Stored items
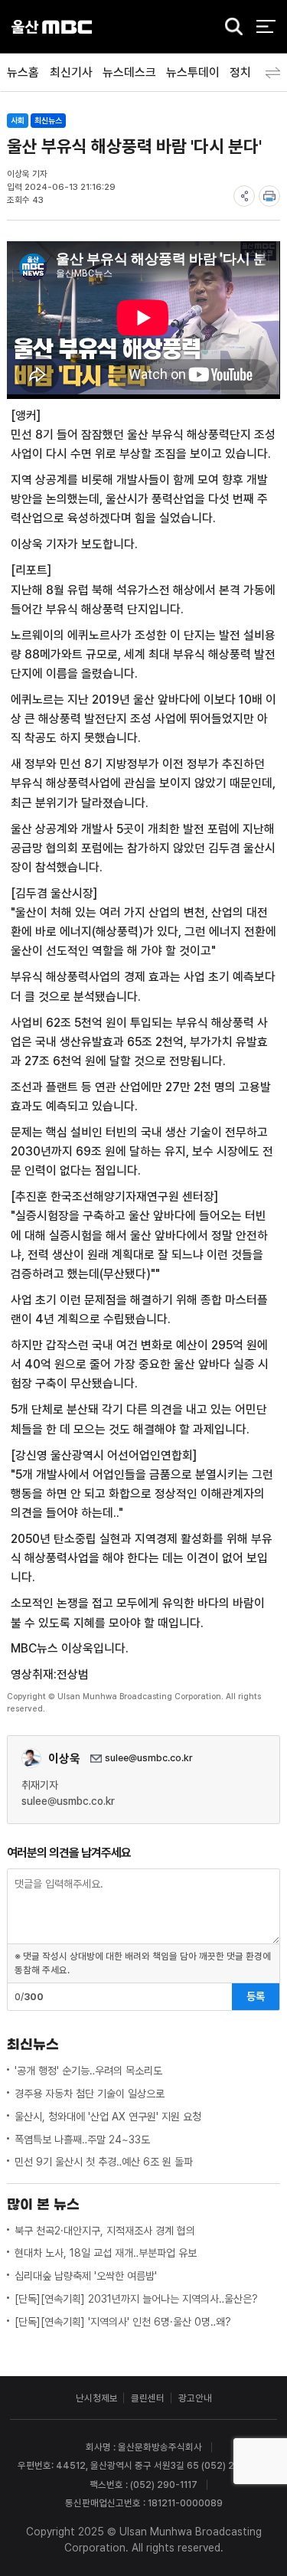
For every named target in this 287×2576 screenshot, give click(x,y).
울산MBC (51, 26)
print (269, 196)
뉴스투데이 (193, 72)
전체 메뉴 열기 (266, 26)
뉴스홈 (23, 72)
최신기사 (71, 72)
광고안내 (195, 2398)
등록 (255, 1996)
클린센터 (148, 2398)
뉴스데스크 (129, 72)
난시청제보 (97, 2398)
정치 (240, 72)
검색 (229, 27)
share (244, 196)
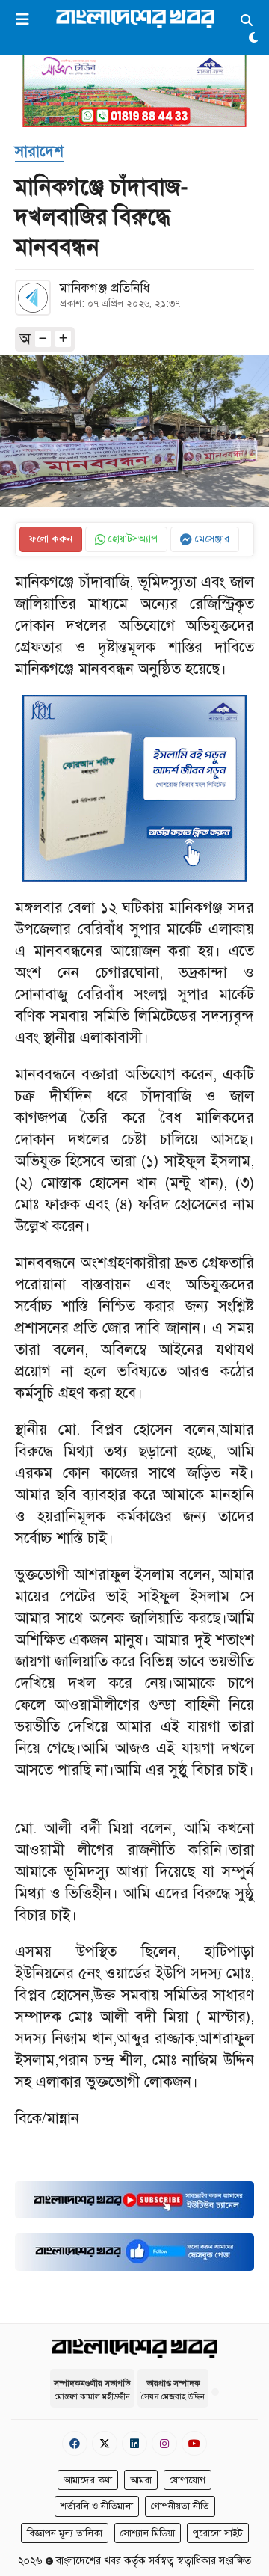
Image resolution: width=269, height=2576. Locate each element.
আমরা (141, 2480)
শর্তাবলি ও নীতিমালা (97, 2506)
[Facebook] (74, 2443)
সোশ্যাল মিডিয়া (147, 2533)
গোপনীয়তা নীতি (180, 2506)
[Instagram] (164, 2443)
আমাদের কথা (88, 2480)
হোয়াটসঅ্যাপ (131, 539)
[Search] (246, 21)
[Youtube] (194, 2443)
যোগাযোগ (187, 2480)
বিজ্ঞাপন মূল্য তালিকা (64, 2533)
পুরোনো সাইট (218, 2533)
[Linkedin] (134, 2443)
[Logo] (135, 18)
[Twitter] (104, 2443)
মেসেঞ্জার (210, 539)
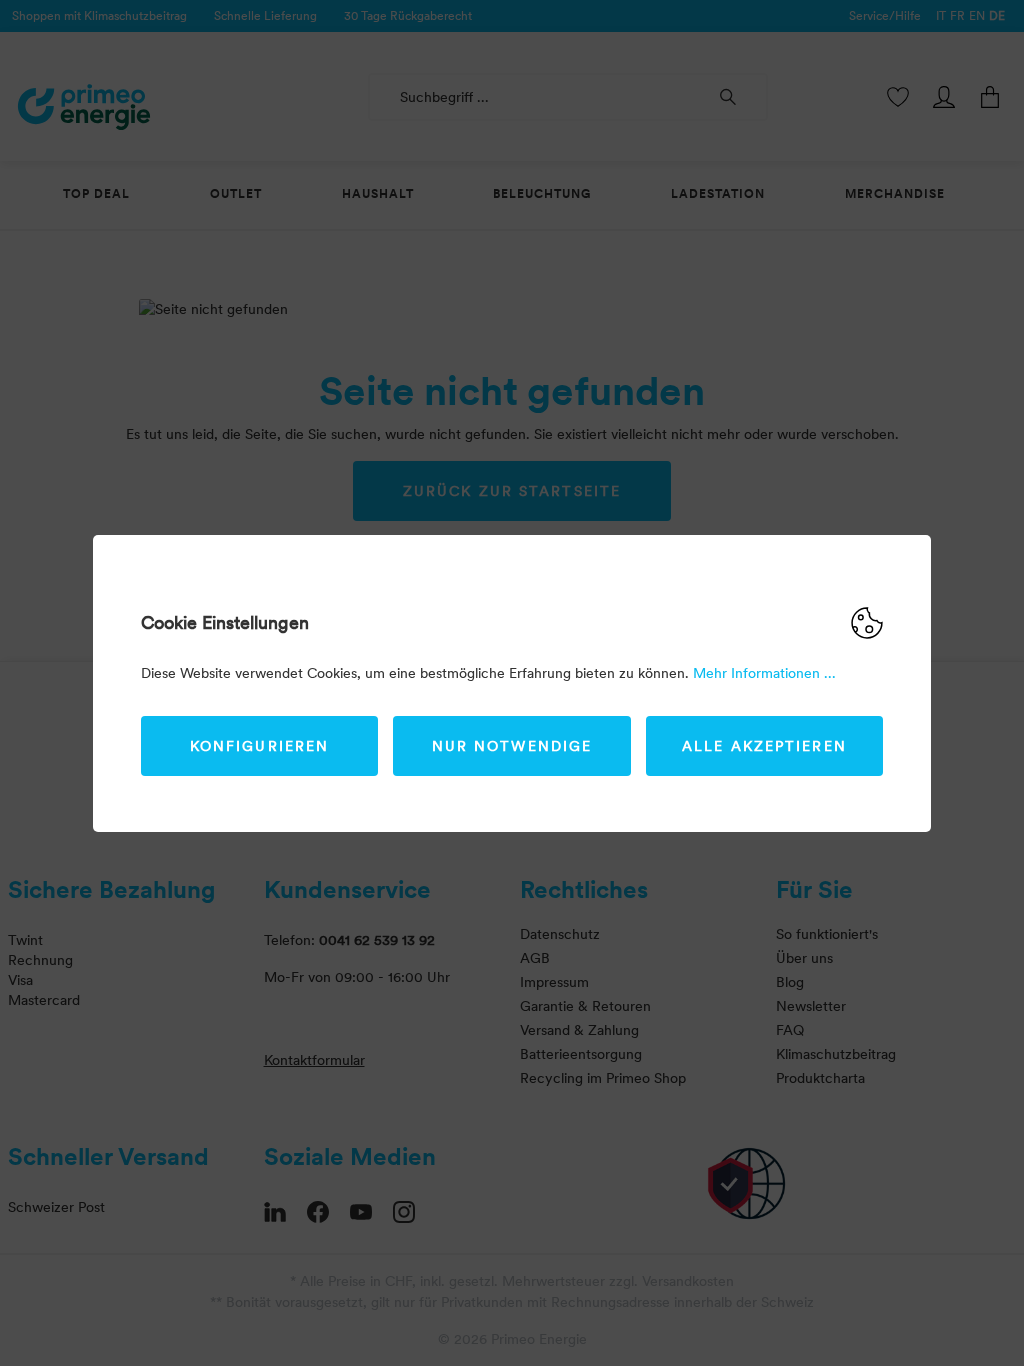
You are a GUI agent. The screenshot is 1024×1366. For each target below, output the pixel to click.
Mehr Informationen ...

The task
What the response needs is every entry, repeated exactly, and none of the pictures.

Exercise answer
For every named target in this 287×2576 screenshot, give click(x,y).
울산MBC (51, 26)
print (269, 196)
뉴스투데이 (193, 72)
전체 메뉴 열기 (266, 26)
뉴스홈 (23, 72)
최신기사 (71, 72)
광고안내 (195, 2398)
등록 (255, 1996)
클린센터 (148, 2398)
뉴스데스크 (129, 72)
난시청제보 (97, 2398)
정치 (240, 72)
검색 (229, 27)
share (244, 196)
Image resolution: width=269, height=2576. Locate each element.
আমরা (141, 2480)
শর্তাবলি ও নীতিমালা (97, 2506)
[Facebook] (74, 2443)
সোশ্যাল মিডিয়া (147, 2533)
গোপনীয়তা নীতি (180, 2506)
[Instagram] (164, 2443)
আমাদের কথা (88, 2480)
হোয়াটসঅ্যাপ (131, 539)
[Search] (246, 21)
[Youtube] (194, 2443)
যোগাযোগ (187, 2480)
বিজ্ঞাপন মূল্য তালিকা (64, 2533)
পুরোনো সাইট (218, 2533)
[Linkedin] (134, 2443)
[Logo] (135, 18)
[Twitter] (104, 2443)
মেসেঞ্জার (210, 539)
You are a GUI agent. The screenshot is 1024×1366. For each target below, output the pixel to click.
Mehr Informationen ...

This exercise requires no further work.